Stored data entries
--- START ---
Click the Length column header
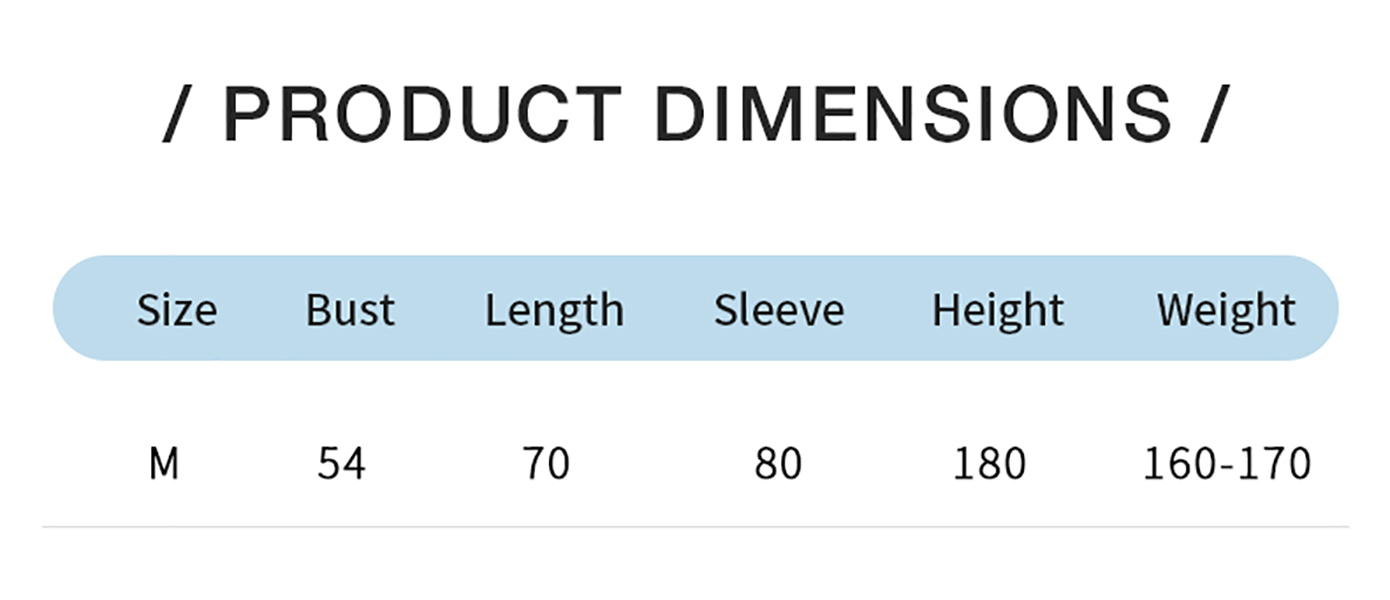Image resolution: width=1390 pixels, height=600 pixels. [554, 311]
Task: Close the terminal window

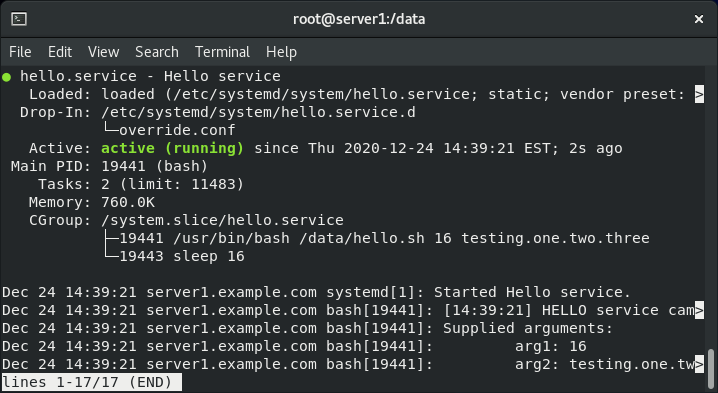Action: (699, 19)
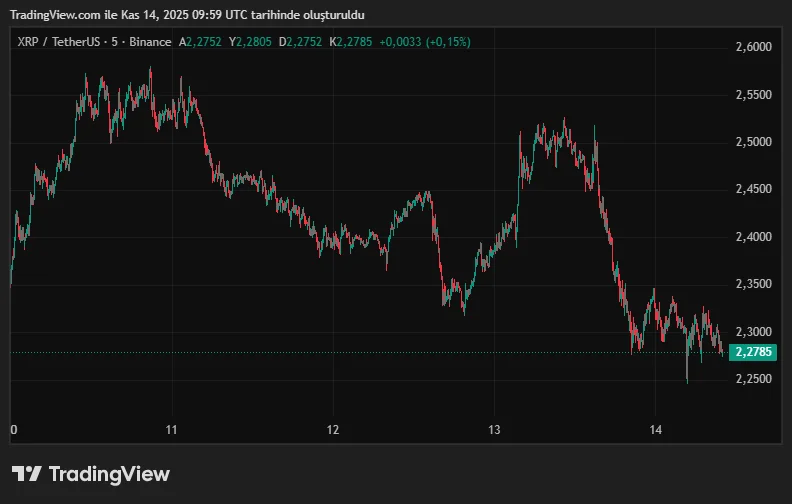792x504 pixels.
Task: Click the header text with Kas 14, 2025 date
Action: 187,15
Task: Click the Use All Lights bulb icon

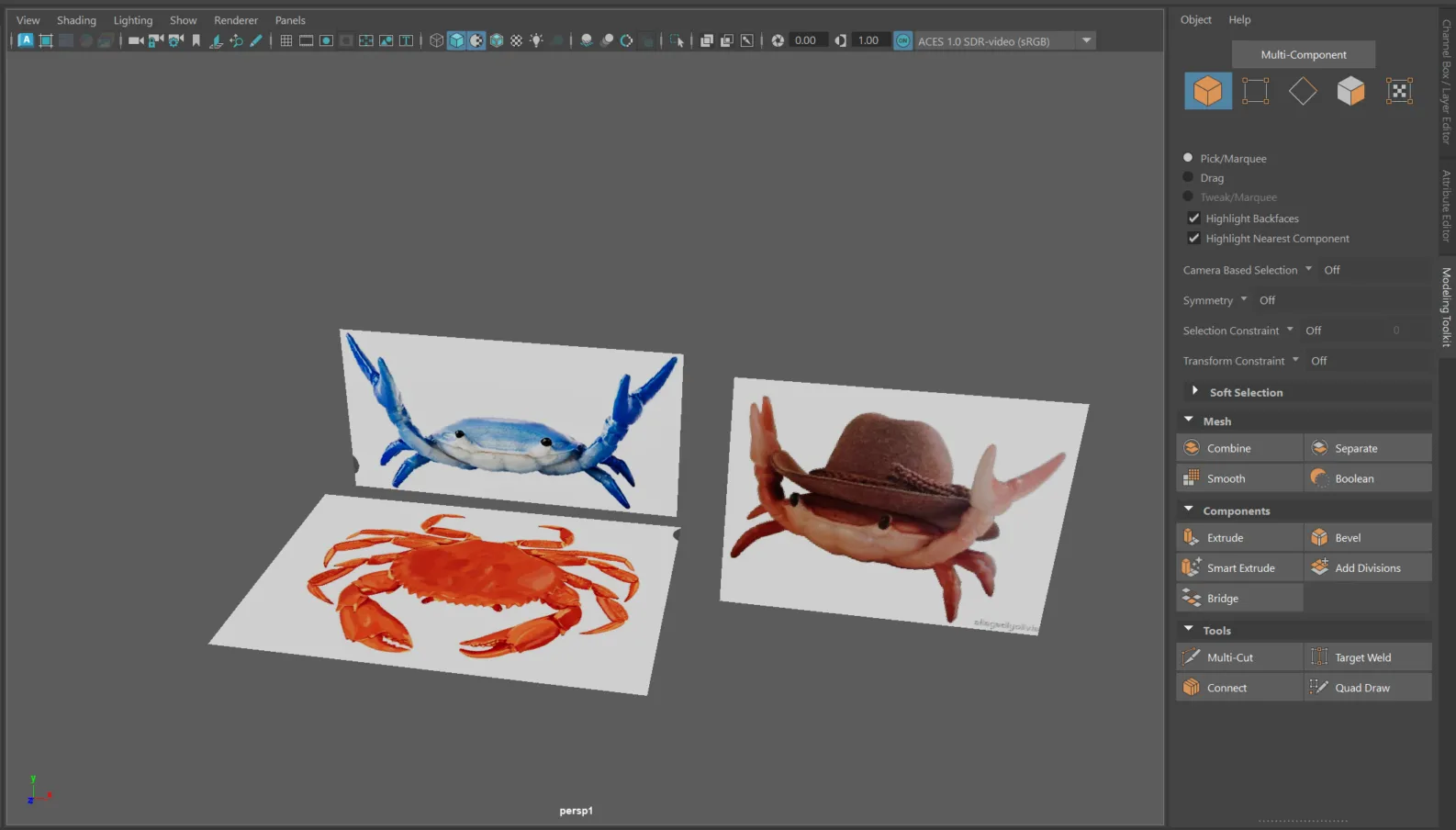Action: click(536, 40)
--- END ---
* _Exercise instructions_:
Return every entry above exactly. Pictures stay out.

* _Exercise result_:
Click the Length column header
Image resolution: width=1390 pixels, height=600 pixels. [554, 311]
Task: Close the terminal window

Action: (699, 19)
792x504 pixels.
Task: Click the header text with Kas 14, 2025 date
Action: 187,15
Task: Click the Use All Lights bulb icon

Action: click(536, 40)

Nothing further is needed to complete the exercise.